YOUR TASK: Write the data out again so that it matches word for word.

INFORMATION PROVIDED:
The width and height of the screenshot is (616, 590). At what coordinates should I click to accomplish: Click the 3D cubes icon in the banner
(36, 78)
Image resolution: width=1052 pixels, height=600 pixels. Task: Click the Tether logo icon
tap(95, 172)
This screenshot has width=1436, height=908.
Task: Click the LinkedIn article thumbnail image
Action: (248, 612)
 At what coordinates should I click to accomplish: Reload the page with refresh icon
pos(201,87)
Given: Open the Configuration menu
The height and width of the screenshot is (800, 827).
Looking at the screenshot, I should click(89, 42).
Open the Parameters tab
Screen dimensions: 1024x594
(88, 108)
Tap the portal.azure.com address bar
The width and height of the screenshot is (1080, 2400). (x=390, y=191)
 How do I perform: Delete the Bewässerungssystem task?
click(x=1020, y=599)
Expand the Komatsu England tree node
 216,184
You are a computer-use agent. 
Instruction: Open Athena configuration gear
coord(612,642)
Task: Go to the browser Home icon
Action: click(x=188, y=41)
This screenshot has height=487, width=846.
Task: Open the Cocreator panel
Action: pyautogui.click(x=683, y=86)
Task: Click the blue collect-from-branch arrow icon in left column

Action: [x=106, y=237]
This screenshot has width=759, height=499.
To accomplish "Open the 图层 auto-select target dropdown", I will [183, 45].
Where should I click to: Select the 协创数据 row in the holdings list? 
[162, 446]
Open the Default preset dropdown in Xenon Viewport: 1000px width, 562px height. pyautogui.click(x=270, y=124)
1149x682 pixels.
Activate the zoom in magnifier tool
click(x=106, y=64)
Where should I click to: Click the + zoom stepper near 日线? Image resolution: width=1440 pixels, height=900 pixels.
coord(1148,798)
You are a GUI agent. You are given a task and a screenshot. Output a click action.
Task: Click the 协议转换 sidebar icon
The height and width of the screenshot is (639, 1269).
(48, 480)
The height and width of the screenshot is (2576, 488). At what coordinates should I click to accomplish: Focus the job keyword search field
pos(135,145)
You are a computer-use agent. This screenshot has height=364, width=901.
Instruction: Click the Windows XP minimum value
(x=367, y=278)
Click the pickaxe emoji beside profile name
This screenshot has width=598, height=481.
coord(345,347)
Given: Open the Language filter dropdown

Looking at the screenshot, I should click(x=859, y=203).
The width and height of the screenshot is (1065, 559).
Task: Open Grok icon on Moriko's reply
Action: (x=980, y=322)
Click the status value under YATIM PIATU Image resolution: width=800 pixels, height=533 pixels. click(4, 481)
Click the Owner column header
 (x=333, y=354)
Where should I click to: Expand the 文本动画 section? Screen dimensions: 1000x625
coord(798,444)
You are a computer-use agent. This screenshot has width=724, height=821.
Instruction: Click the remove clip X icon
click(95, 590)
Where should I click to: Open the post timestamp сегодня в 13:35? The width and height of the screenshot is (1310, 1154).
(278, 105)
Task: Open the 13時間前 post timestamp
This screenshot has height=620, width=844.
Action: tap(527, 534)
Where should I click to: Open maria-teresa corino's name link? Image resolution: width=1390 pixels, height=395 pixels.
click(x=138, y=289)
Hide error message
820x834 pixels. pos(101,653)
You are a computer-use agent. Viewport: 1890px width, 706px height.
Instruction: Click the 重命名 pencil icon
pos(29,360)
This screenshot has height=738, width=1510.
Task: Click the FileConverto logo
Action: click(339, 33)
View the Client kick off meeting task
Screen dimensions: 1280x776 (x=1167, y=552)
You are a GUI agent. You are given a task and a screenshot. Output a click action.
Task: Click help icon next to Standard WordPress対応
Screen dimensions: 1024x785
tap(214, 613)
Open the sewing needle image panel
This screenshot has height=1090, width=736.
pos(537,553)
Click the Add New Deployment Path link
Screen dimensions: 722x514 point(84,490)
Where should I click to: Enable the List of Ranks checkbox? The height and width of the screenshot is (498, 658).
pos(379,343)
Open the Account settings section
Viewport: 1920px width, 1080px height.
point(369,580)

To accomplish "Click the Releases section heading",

FINAL ANSWER:
The width and height of the screenshot is (616, 590). At what coordinates should I click to accomplish: Click the 3D cubes icon in the banner
(36, 78)
Image resolution: width=1052 pixels, height=600 pixels. Task: Click the Tether logo icon
tap(95, 172)
This screenshot has width=1436, height=908.
Task: Click the LinkedIn article thumbnail image
Action: (248, 612)
 At what coordinates should I click to accomplish: Reload the page with refresh icon
pos(201,87)
Given: Open the Configuration menu
The height and width of the screenshot is (800, 827).
Looking at the screenshot, I should click(89, 42).
Open the Parameters tab
Screen dimensions: 1024x594
(88, 108)
Tap the portal.azure.com address bar
The width and height of the screenshot is (1080, 2400). (x=390, y=191)
 How do I perform: Delete the Bewässerungssystem task?
click(x=1020, y=599)
Expand the Komatsu England tree node
 216,184
You are a computer-use agent. 
Instruction: Open Athena configuration gear
coord(612,642)
Task: Go to the browser Home icon
Action: click(x=188, y=41)
This screenshot has height=487, width=846.
Task: Open the Cocreator panel
Action: pyautogui.click(x=683, y=86)
Task: Click the blue collect-from-branch arrow icon in left column

Action: [x=106, y=237]
This screenshot has width=759, height=499.
To accomplish "Open the 图层 auto-select target dropdown", I will [183, 45].
Where should I click to: Select the 协创数据 row in the holdings list? 
[162, 446]
Open the Default preset dropdown in Xenon Viewport: 1000px width, 562px height. pyautogui.click(x=270, y=124)
1149x682 pixels.
Activate the zoom in magnifier tool
click(x=106, y=64)
Where should I click to: Click the + zoom stepper near 日线? Image resolution: width=1440 pixels, height=900 pixels.
coord(1148,798)
You are a GUI agent. You are given a task and a screenshot. Output a click action.
Task: Click the 协议转换 sidebar icon
The height and width of the screenshot is (639, 1269).
(48, 480)
The height and width of the screenshot is (2576, 488). At what coordinates should I click to accomplish: Focus the job keyword search field
pos(135,145)
You are a computer-use agent. This screenshot has height=364, width=901.
Instruction: Click the Windows XP minimum value
(x=367, y=278)
Click the pickaxe emoji beside profile name
This screenshot has width=598, height=481.
coord(345,347)
Given: Open the Language filter dropdown

Looking at the screenshot, I should click(x=859, y=203).
The width and height of the screenshot is (1065, 559).
Task: Open Grok icon on Moriko's reply
Action: (x=980, y=322)
Click the status value under YATIM PIATU Image resolution: width=800 pixels, height=533 pixels. click(4, 481)
Click the Owner column header
 (x=333, y=354)
Where should I click to: Expand the 文本动画 section? Screen dimensions: 1000x625
coord(798,444)
You are a computer-use agent. This screenshot has width=724, height=821.
Instruction: Click the remove clip X icon
click(95, 590)
Where should I click to: Open the post timestamp сегодня в 13:35? The width and height of the screenshot is (1310, 1154).
(278, 105)
Task: Open the 13時間前 post timestamp
This screenshot has height=620, width=844.
Action: tap(527, 534)
Where should I click to: Open maria-teresa corino's name link? Image resolution: width=1390 pixels, height=395 pixels.
click(x=138, y=289)
Hide error message
820x834 pixels. pos(101,653)
You are a computer-use agent. Viewport: 1890px width, 706px height.
Instruction: Click the 重命名 pencil icon
pos(29,360)
This screenshot has height=738, width=1510.
Task: Click the FileConverto logo
Action: click(339, 33)
View the Client kick off meeting task
Screen dimensions: 1280x776 (x=1167, y=552)
You are a GUI agent. You are given a task and a screenshot. Output a click action.
Task: Click help icon next to Standard WordPress対応
Screen dimensions: 1024x785
tap(214, 613)
Open the sewing needle image panel
This screenshot has height=1090, width=736.
pos(537,553)
Click the Add New Deployment Path link
Screen dimensions: 722x514 point(84,490)
Where should I click to: Enable the List of Ranks checkbox? The height and width of the screenshot is (498, 658).
pos(379,343)
Open the Account settings section
Viewport: 1920px width, 1080px height.
point(369,580)

To accomplish "Click the Releases section heading",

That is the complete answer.